Mismatch Negativity and P3a in Unaffected Siblings of Individuals with Autism Spectrum Disorder and the Exploration on the Neurocognitive Implications.

Researchers studied brain activity in siblings of autistic children who don't have autism themselves. They found these siblings have some similar brain patterns to their autistic brothers or sisters, particularly in how quickly they notice new sounds. Better brain responses were linked to better attention and memory skills, but this depended on age and intelligence levels. This suggests autism-related brain differences may run in families.

This neurophysiological study examined brain responses (MMN and P3a) in 43 unaffected siblings of individuals with autism spectrum disorder compared to 64 non-autistic controls and 67 ASD participants. Using oddball paradigm tasks, researchers found that unaffected siblings showed similar brain response patterns to their autistic siblings, specifically shorter MMN latency indicating earlier novelty detection. P3a amplitude correlated with better cognitive performance including attention, spatial working memory, and visual search tasks. However, these relationships were moderated by family relationship status, age, and IQ.

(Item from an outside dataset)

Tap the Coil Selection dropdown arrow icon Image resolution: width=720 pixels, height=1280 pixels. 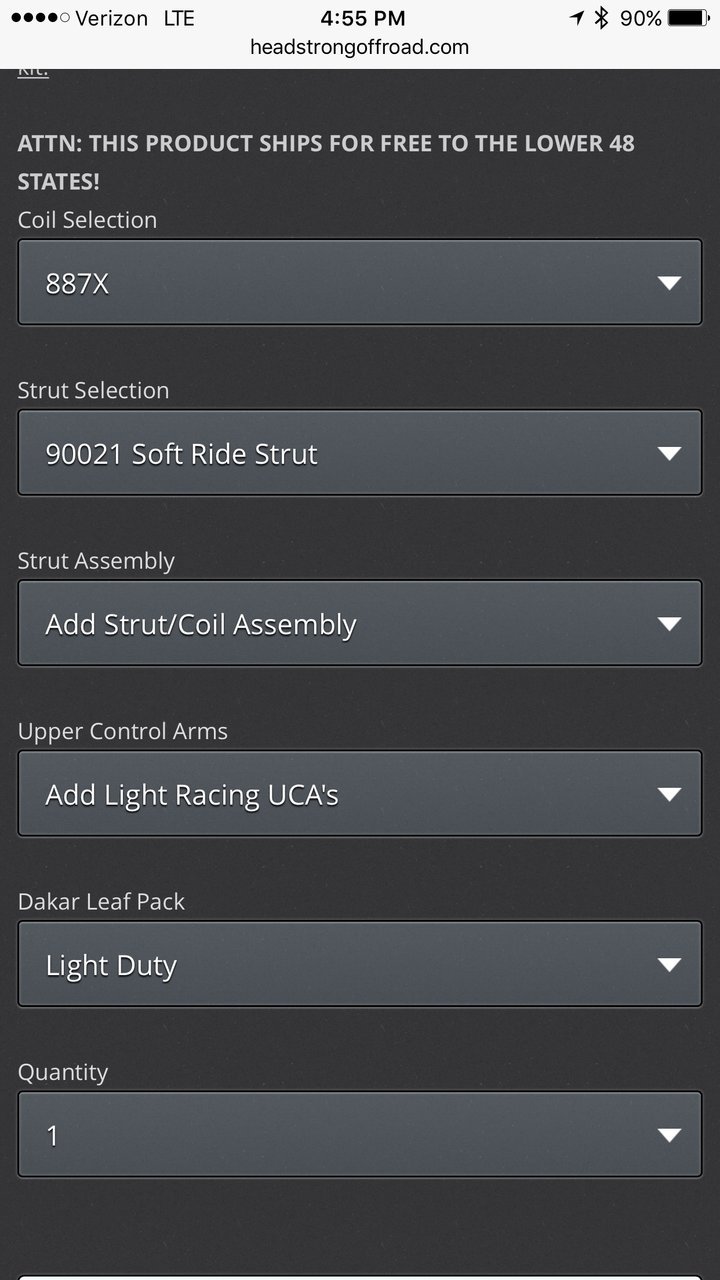coord(669,283)
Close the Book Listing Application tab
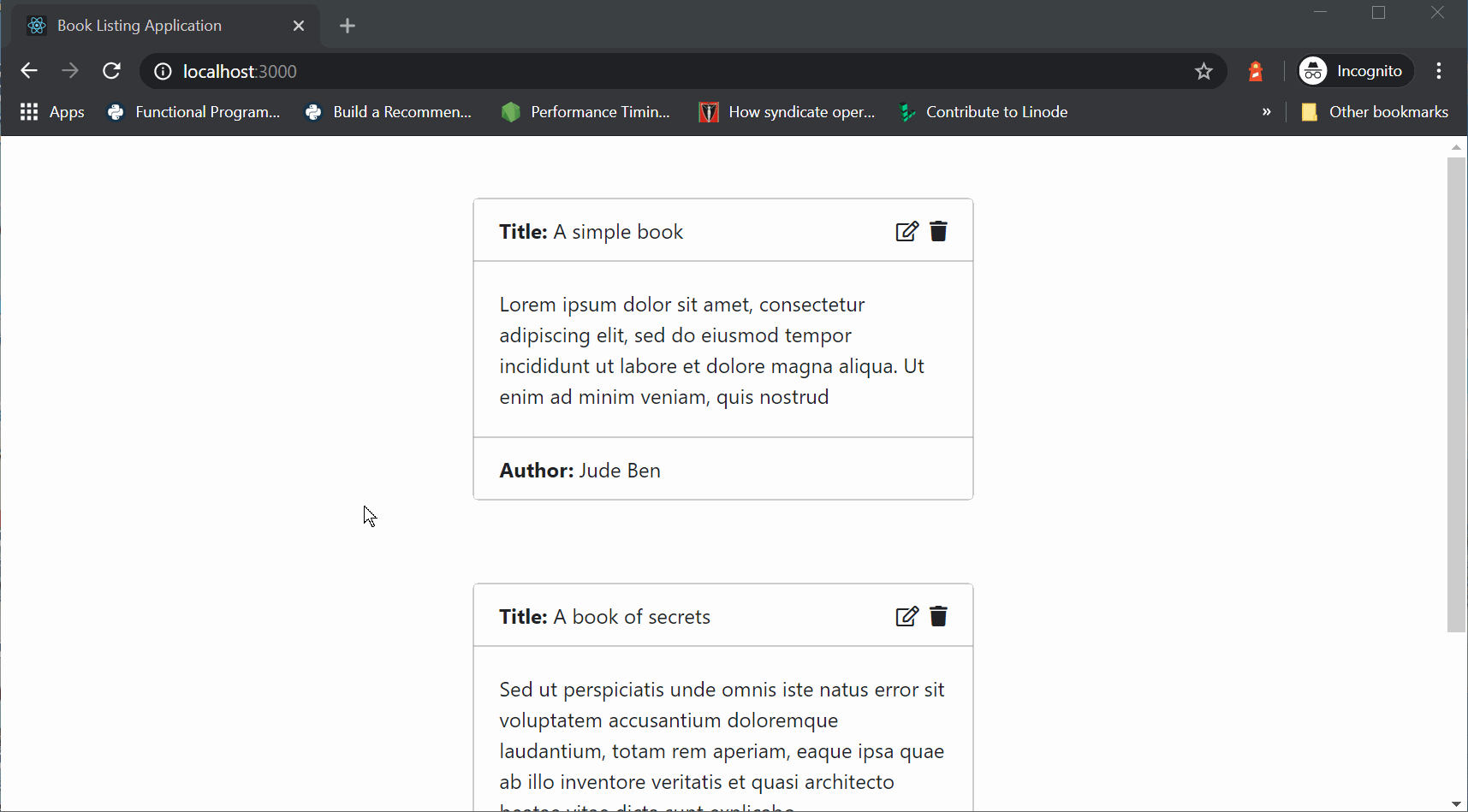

The findings suggest shared neurobiological markers between autistic individuals and their unaffected siblings, supporting genetic underpinnings of autism-related brain differences.

Findings support genetic contributions to autism-related brain differences and suggest potential biomarkers in unaffected family members. P3a responses may serve as indicators of cognitive functioning, but clinical applications require consideration of individual factors including age and intellectual ability.

Study does not specify methodology details or control for potential confounding variables. The cross-sectional design limits causal inferences. Sample characteristics and demographic matching between groups are not clearly described in the abstract.

Evidence suggests different mismatch negativity (MMN) and P3a responses in individuals with autism spectrum disorder (ASD). Since unaffected siblings shared aberrant neurocognition and brain connectivity with ASD probands, this study investigated MMN and P3a responses in unaffected siblings and explored its neurocognitive implications and effects modifiers. We assessed 43 unaffected siblings of ASD probands and 64 non-autistic comparisons (NTC) using MMN and P3a on both frequency and duration oddball paradigms. The amplitude and latency of MMN and P3a were compared between unaffected siblings and NTC, and validated in 67 ASD probands.

In addition, the neurocognitive correlates of MMN and P3a parameters were explored in attention performance, spatial working memory (SWM), and visual research via the tasks of the Conners' Continuous Performance Test and the Cambridge Neuropsychological Test Automated Battery. Compared to NTC, unaffected siblings and ASD probands presented a shorter MMN latency. The P3a amplitude of the duration paradigm (dP3a) was correlated with fewer commission errors, fewer SWM total errors, higher detectability, and more correct responses on visual search tasks. In addition, the dP3a amplitude significantly interacted with sibship, age, and full-scale IQ to predict attention performance, SWM total errors, and total correct response on visual search.

Findings suggest that unaffected siblings of ASD may have earlier brain responses upon novelty discrimination. P3a amplitude may correlate with better neurocognitive performance, but the effect was moderated by sibship, age, and intelligence.